Le concept de police par consentement reflète une approche communautaire de la sécurité publique, où le maintien de l’ordre est accompli avec le soutien et sous le contrôle de la communauté, plutôt que par la peur ou la contrainte. Cette approche cherche à établir une relation de confiance mutuelle entre la police et le public, ce qui est essentiel pour une société démocratique.

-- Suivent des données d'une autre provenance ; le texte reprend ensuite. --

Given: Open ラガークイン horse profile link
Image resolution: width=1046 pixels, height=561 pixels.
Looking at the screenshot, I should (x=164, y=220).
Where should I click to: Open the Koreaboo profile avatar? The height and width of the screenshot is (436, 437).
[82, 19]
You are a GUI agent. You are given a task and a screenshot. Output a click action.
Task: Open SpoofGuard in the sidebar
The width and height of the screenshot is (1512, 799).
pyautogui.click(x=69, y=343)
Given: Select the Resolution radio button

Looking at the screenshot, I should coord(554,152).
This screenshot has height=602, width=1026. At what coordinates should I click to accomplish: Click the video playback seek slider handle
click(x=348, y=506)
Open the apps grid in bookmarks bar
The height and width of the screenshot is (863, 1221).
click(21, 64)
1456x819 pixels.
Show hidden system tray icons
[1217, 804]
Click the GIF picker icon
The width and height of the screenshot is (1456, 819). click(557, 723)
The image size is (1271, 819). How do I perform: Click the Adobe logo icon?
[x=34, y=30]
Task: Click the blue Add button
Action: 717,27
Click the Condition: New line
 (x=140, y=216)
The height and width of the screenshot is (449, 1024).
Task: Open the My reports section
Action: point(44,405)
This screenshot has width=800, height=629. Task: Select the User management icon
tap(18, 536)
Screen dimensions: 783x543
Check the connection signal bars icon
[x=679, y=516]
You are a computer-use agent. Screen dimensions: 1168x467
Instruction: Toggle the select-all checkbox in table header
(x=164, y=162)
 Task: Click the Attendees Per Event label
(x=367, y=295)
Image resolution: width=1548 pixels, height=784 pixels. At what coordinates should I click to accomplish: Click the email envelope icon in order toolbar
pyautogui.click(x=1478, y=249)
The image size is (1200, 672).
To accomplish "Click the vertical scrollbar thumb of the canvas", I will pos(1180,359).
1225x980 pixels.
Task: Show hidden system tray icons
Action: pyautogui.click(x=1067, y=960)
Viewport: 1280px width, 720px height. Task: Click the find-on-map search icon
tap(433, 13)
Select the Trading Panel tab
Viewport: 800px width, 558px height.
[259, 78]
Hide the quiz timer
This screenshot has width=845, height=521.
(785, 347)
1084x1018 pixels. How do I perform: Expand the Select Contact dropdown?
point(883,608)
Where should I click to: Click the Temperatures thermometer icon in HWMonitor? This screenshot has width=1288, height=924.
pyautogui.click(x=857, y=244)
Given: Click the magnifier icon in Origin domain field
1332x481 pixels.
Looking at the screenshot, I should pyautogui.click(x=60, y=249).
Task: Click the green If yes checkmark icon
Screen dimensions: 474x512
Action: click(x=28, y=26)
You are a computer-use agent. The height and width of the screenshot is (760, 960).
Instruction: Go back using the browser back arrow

Est-ce que ça a été un long fleuve tranquille ? Non. Y’a eu des meurtres de policiers qui ont ému le grand public et qui ont fait monter le taux d’armement de la police britannique. On est monté jusqu’à 17% (ce qui est dérisoire comparé à la France où nous on parle plutôt d’armer les policiers même hors de leur service).

Mais après plusieurs affaires inverses où ce sont des policiers qui ont injustement tué des civils… on est revenu au taux de 5–7% :

La question de l’armement au quotidien en Grande-Bretagne fut soulevée après l’affaire Derek Bentley en 1952, dans laquelle un agent de police fut tué et un sergent gravement blessé, et de nouveau en 1966 après le massacre de Braybrook Street, dans laquelle trois policiers de Londres furent tués.

En conséquence, environ 17 % des agents à Londres furent autorisés à porter des armes. Après la mort d’un certain nombre de civils, dans les années 1980, tués sur la police, le contrôle des armes fut considérablement renforcé, de nombreux agents eurent leur autorisation de port d’arme révoqué, et la formation pour les autres fut grandement améliorée.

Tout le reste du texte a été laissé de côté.